The lack of stability and constantly changing roles eventually took their toll, however at the last two tournaments of 2020, when AmaNEk was brought back for DreamHack Masters Winter and BLAST Premier Fall Finals, where two similar paths to the one at the Fall Series saw G2 eliminated after back-and-forth encounters with FURIA and two losses to Astralis. Meanwhile, huNter- dropped into the red zone for the first and only time in 2020, putting in just one positive map in eight at the latter tournament.
“Player changes, trying different things and options that we had ahead of us and also a very difficult year for all of us in the team, with not enough time to prepare for the last tournaments and not enough time for some small rest to recover from fatigue of the individuals. That contributed to some bad results at the end of the year, but it didn’t hit us hard, we were ready to improvise, to see what the best option was for us.
“I had some personal problems at the end of the year, as well, which shook me a little and killed my will for some things. But now everything is okay, everything is solved, and I am ready for new challenges next year. […] Now there aren’t many excuses for 2021. We are where we are. I don’t like to promise things about results, but the only thing I can promise you is that we will do our best to be as good as possible and the results will come if we deserve them on the field.”
Why was huNter- the 13th best player of 2020?
In his first entry in the ranking, the 25-year-old stood out in many ways due to his sheer firepower, as he put up remarkable amounts of damage (81.2 ADR, seventh-most), plenty of kills (0.73, 13th most), as well as multi-kills in particular (in 18.8% of rounds, eighth-most), which helped the Bosnian record an impressive 1.18 impact rating (12th highest).
One of the main factors that went a long way towards setting him apart from those who placed below him in the top 20 ranking was huNter-‘s string of big early-year performances, which saw him clinch four consecutive EVPs at IEM Katowice, ESL Pro League Season 11, ESL One: Road to Rio, and DreamHack Masters Spring. Thanks to those highlight displays and a solid level throughout the rest of the year, G2‘s star rifler belonged to the best players when it came to 2020’s most important tournaments, recording a 1.11 rating at the “Elite” events alone.

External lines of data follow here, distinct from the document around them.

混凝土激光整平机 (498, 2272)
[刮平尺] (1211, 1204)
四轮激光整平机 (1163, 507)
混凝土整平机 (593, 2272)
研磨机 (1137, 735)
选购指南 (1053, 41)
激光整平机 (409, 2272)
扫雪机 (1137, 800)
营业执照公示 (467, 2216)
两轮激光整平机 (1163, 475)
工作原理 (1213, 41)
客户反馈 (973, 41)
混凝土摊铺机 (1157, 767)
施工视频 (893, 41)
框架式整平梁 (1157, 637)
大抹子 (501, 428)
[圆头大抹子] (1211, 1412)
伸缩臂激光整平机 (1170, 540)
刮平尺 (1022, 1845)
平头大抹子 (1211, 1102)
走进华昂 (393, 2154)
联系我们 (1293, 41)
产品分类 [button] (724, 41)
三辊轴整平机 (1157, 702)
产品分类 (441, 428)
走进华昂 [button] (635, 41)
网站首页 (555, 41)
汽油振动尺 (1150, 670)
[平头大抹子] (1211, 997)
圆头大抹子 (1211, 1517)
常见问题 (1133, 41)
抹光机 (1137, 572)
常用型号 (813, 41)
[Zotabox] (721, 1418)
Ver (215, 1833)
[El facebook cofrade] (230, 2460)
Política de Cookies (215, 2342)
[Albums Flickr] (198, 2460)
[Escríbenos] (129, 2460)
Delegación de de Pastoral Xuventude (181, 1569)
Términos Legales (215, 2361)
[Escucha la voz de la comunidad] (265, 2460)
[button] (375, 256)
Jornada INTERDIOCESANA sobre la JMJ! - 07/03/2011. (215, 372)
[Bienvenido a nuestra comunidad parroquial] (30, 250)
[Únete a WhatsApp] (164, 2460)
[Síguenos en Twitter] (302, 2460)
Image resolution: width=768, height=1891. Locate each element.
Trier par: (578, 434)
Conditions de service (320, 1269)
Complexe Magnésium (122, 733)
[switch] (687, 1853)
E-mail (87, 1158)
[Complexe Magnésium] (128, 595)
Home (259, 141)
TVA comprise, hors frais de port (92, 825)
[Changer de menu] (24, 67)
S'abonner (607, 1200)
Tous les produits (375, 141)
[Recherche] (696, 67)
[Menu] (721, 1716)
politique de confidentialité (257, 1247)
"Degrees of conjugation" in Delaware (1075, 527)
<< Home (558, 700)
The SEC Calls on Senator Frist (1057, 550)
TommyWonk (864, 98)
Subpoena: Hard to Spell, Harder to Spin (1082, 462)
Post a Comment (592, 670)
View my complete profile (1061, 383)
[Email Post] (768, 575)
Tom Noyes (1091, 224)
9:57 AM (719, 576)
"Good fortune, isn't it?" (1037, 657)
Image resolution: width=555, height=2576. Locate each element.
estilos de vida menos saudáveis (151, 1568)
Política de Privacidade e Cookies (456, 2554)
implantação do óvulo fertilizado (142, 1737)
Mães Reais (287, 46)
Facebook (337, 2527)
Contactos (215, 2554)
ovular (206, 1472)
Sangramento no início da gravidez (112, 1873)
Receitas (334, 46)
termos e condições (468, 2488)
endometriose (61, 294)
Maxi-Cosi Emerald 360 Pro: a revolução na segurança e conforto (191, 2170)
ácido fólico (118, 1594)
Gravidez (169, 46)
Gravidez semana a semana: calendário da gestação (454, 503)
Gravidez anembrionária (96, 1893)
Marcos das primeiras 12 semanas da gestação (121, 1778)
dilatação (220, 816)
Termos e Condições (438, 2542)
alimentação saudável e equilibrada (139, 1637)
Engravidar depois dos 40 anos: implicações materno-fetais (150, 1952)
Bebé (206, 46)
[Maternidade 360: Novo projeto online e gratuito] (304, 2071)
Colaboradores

On the other hand, what kept huNter- from placing higher in the ranking was a somewhat unremarkable 1.06 big-event playoffs rating, which ranks lowest among all players who made it to the top 20. However, he generally played against better opposition than most players below, so it also couldn’t pull him further down the list.
“My only wish is to start playing LAN tournaments again and my goal is to be as good as possible and to help the team achieve the goals we set together.”
For his bold prediction of a youngster who has the potential to reach the top level in the next few years, huNter- picked out a name outside of his home region, heaping praises on 17-year-old Israeli player Shahar “flameZ” Shushan, who currently represents Endpoint.
“I think flameZ can be a big surprise in the next few years if he continues to work, as he did this year. Every time I joined deathmatch, he was there — and I’m playing a lot of DM, as well, so you can’t imagine how much he played. He has great aim for sure, so everything is up to him.”